Output, exactly and with no pictures, the line that contains "Where should I" and every line that comes after it in the data below, the last one included.

[Stored data]
+-------+
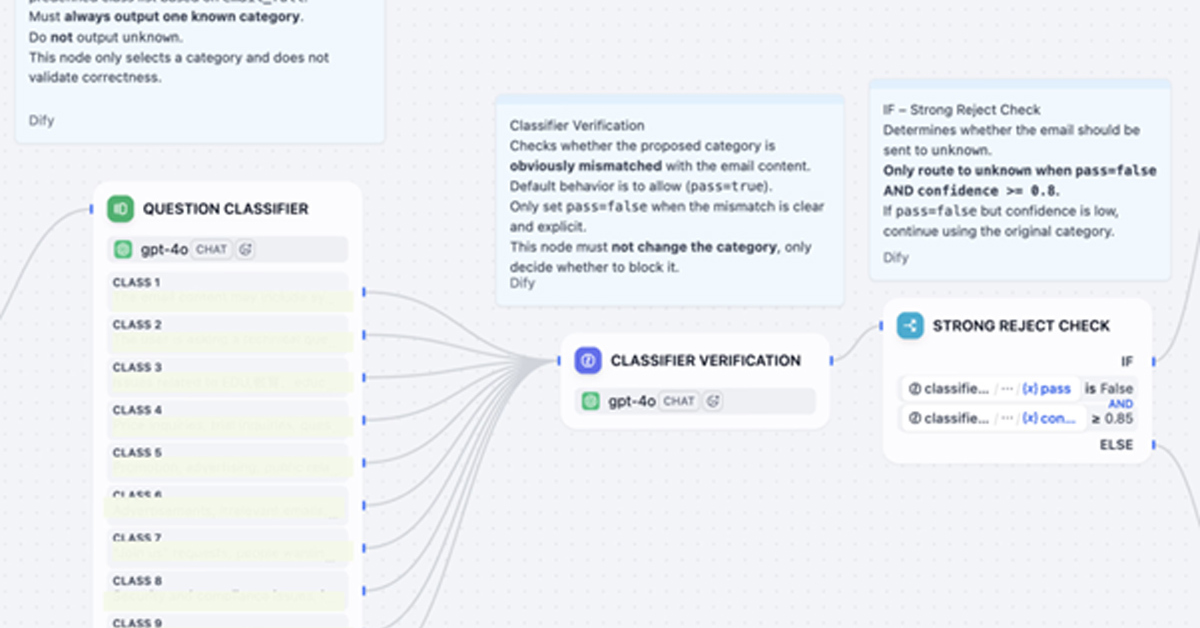1200x628 pixels.
Task: Click the {x} pass variable icon
Action: 1030,388
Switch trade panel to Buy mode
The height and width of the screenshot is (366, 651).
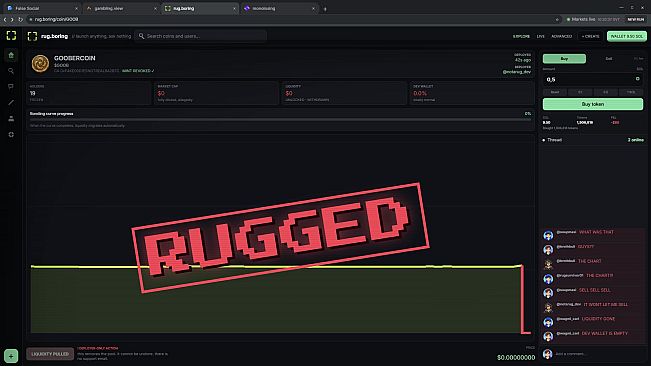[x=564, y=59]
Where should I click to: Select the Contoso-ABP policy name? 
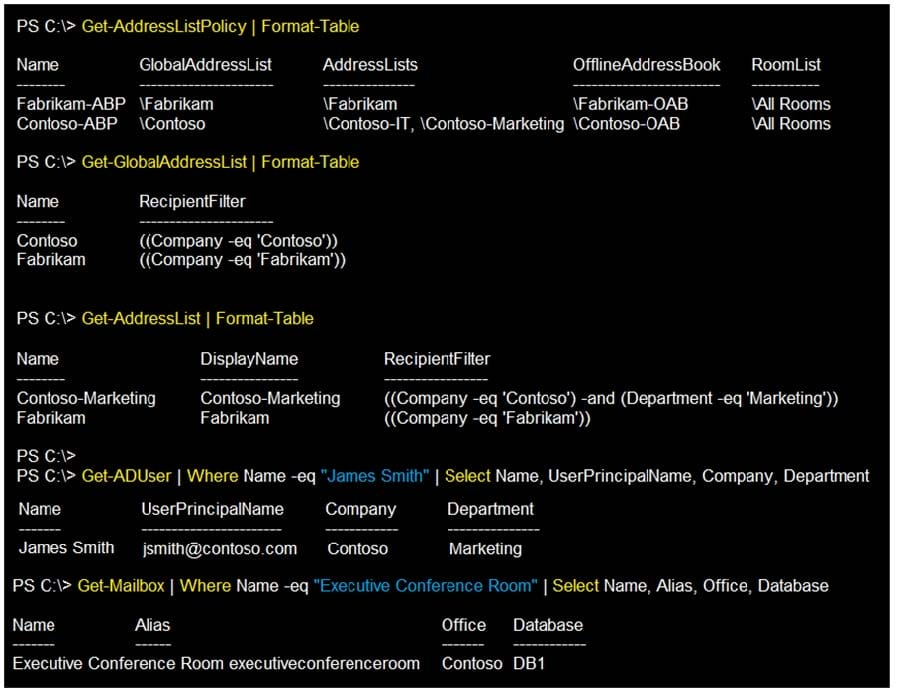[67, 124]
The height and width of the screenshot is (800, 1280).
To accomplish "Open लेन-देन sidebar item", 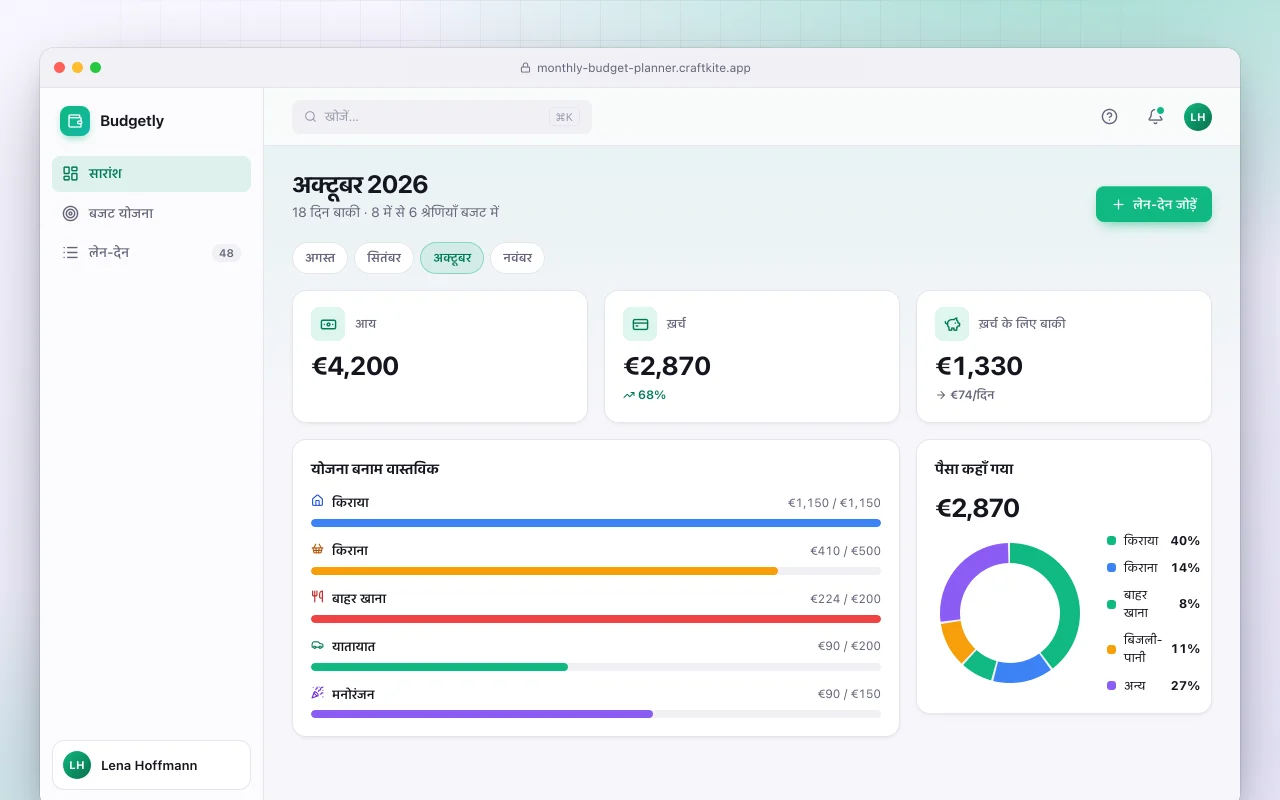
+-------+
ANSWER SPACE:
Where should I click to: Select the Contoso-ABP policy name? 
[67, 124]
The height and width of the screenshot is (800, 1280).
To accomplish "Open लेन-देन sidebar item", 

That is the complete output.